BEIJING (Reuters) - The World Bank cut its forecast for China’s 2012 economic growth to 8.2 percent on Thursday and said a rebound might not begin before the third quarter of the year as slack foreign demand and a government-induced real estate slowdown restrain a recovery.
“There is the potential for growth to be bumping along the bottom for longer,” Ardo Hansson, the World Bank’s lead economist for China, told a news conference to release the multilateral lender’s quarterly update on China.
The Bank’s new growth forecast for the world’s second-biggest economy would mark a 13-year low, compared with an 8.4 percent, 11-year-low estimate in November 2011.
An 8.2 percent expansion would mean China’s economy was growing slightly below its potential rate, Hansson said. In economic terms, it implies Beijing has space to tweak policies to boost growth without igniting inflation.
“We see cyclical weakness continuing, but that the prospects for a soft landing remain high,” Hansson said, adding that Beijing had considerable fiscal resources available to help bolster the economy if risks to the downside accelerate.

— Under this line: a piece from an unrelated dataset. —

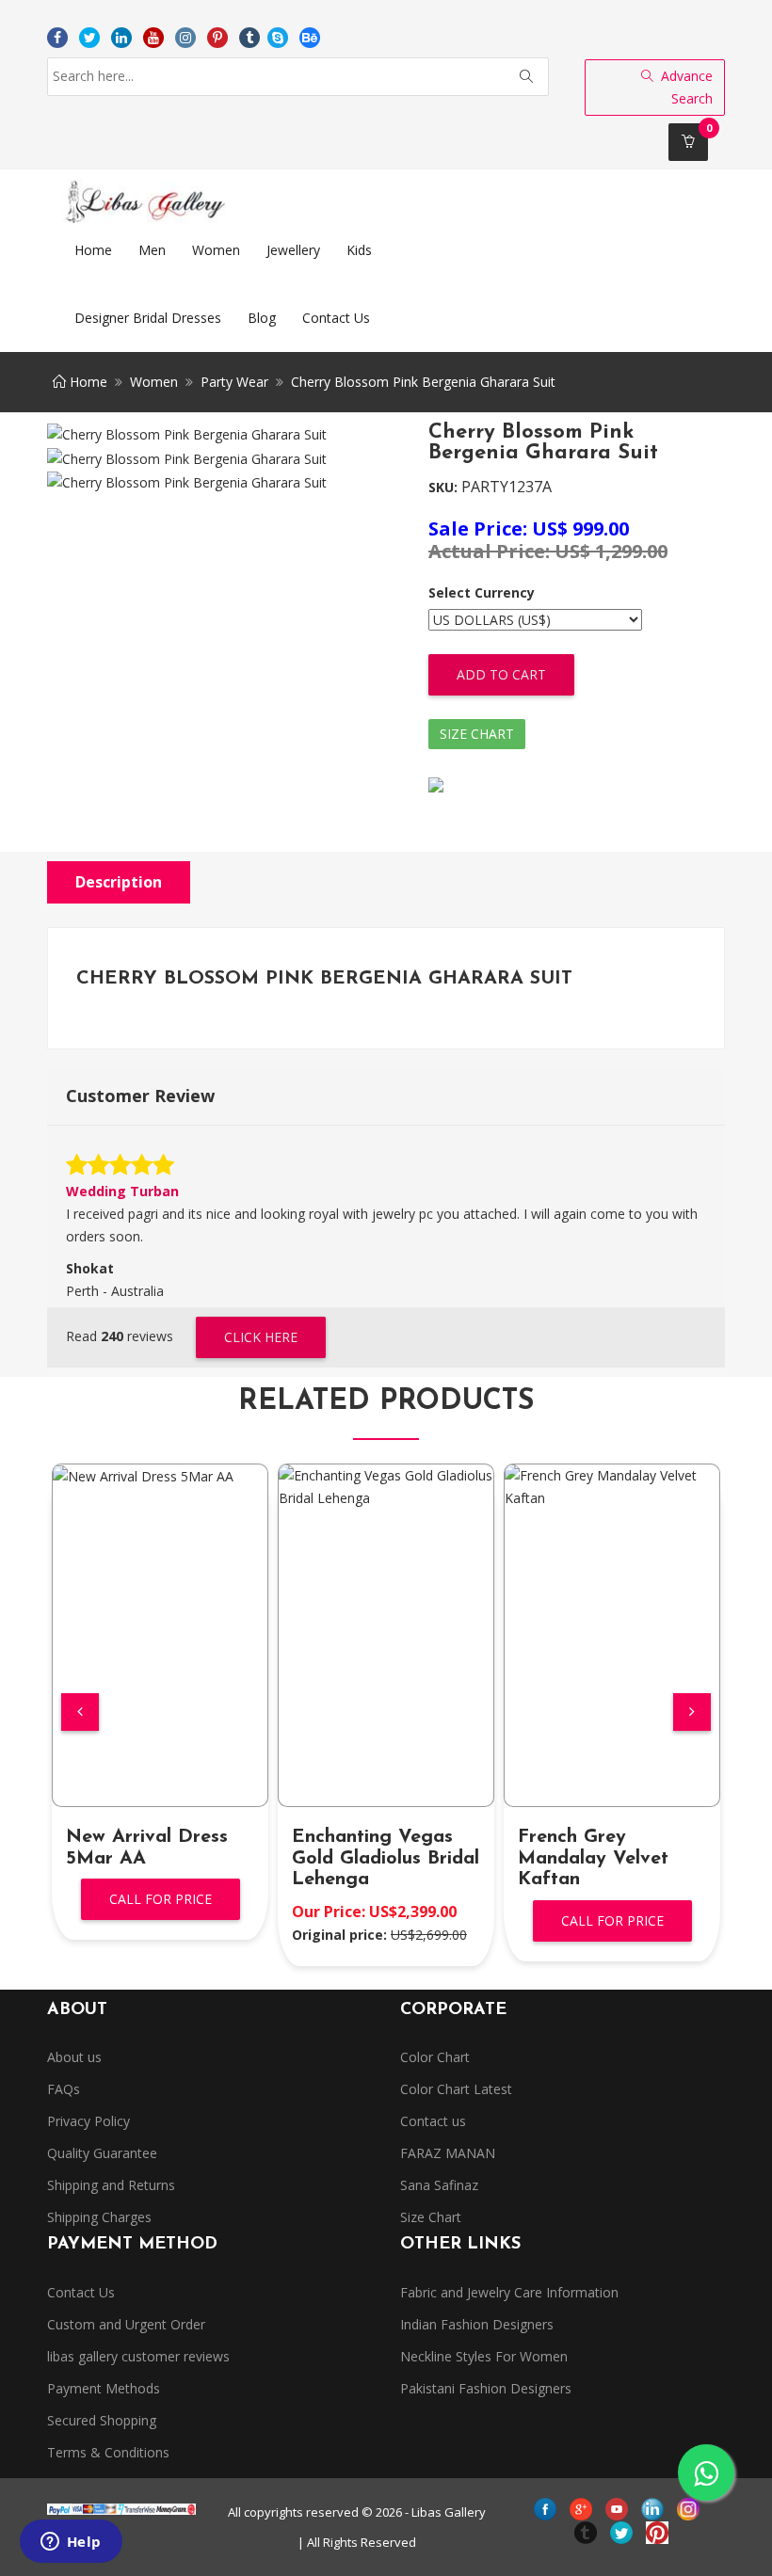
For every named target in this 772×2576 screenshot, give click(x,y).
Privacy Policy (88, 2121)
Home (86, 382)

The Bank’s economics team believes that when recovery does come, most likely by the middle of the year, but possibly not before the third quarter, its shape would be somewhere between a vigorous ‘V’ and a flat ‘L’.
Though the report characterises the bounce as mild, it is faster than expected in November, when 2013 growth was estimated at 8.4 percent compared with 8.6 percent in the latest report.

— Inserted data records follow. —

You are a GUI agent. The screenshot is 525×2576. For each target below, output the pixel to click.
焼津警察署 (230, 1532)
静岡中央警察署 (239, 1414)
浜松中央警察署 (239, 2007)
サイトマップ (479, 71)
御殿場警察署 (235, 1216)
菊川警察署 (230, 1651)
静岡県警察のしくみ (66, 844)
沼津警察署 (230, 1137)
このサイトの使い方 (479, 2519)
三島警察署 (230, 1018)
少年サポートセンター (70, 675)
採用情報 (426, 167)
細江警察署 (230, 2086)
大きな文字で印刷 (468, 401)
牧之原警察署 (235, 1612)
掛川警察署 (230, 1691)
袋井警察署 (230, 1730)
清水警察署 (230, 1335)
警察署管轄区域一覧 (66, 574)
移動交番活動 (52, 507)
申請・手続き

The World Bank forecast China’s export growth at 9.7 percent this year and 11.6 percent in the next, with import growth likely at 12 percent in 2012 and 12.5 percent in 2013.
That outcome would see external demand having a negative contribution to growth for a second successive year, with trade subtracting 0.3 percent from GDP in 2012 and adding nothing at all in 2013, according to the Bank’s forecasts.
While risks to overseas demand for goods from China’s vast factory sector were seen as a key external restraint on growth in the near term, the bigger problem was domestic real estate.
The report welcomed the gradual cooling of a sector that had been in the grip of a speculative frenzy before the government unveiled a slew of policies to calm it two years ago. But it cautioned that downside risks were centred on that adjustment.
“Given the significance of the sector in the overall economy, continued vigilance will be required to contain negative spillover effects,” the report said. “A more amplified downturn could have negative economy-wide impacts.”
Real estate investment made up about 13 percent of China’s GDP in 2011 and directly affects about 40 different industries.
Premier Wen Jiabao has pledged to keep the curbs until home prices return to what he says is a reasonable level. Prices in major cities have fallen for five straight months, but remain elevated after rising 10-fold in the past decade.
China’s average home prices will probably fall between 10 and 20 percent this year, a pace modest enough to prevent a hard landing of the economy, according to a Reuters poll in January.
Hansson said that property tightening so far had not been overdone when looking at things on a national basis, though developments in specific cities might require particular policy responses to prevent wider fallout.
“This is a sector that is difficult to micro-manage and fine-tune. There’s a lot of uncertainty about the timing of the effects after you pull the policy levers,” he said.
Fine-tuning monetary and fiscal policy has been Beijing’s mantra in fighting a downturn that has put China on its worst run of quarterly sequential slowing since the depths of the 2008/09 global financial crisis and likely in for its weakest full year of growth in a decade.
“Further monetary support would be appropriate if the economy slows down further. To support access to credit and facilitate refinancing, further reserve requirement and policy rate action would be called for,” the report said.
The People’s Bank of China has cut the proportion of deposits banks must keep as reserves by 100 basis points in two moves since late 2011 in a bid to keep credit growing in the face of a recent slowdown of foreign capital inflows, which had underpinned money supply growth for much of the last decade.
Analysts polled by Reuters last month expect a further 150 bps of cuts this year, though the consensus view is that the central bank will eschew outright cuts to policy lending rates.
The World Bank revisions to its outlook for the Chinese economy come ahead of China’s official first-quarter growth report due on Friday at 0200 GMT, which is expected to show the country suffering its slowest three months of growth in three years.
Economists polled by Reuters in March forecast Q1 GDP growth at 8.3 percent versus a year earlier. The highest estimate in the range was 8.6 percent, half a percentage point lower than the highest forecast in a poll taken in January.
The slowing economy, though, has helped cap upside inflation pressures. The Bank forecasts full-year inflation of 3.2 percent in 2012 and 3.6 percent in 2013 and Hansson said consumer prices now appeared to be “on a controlled path.”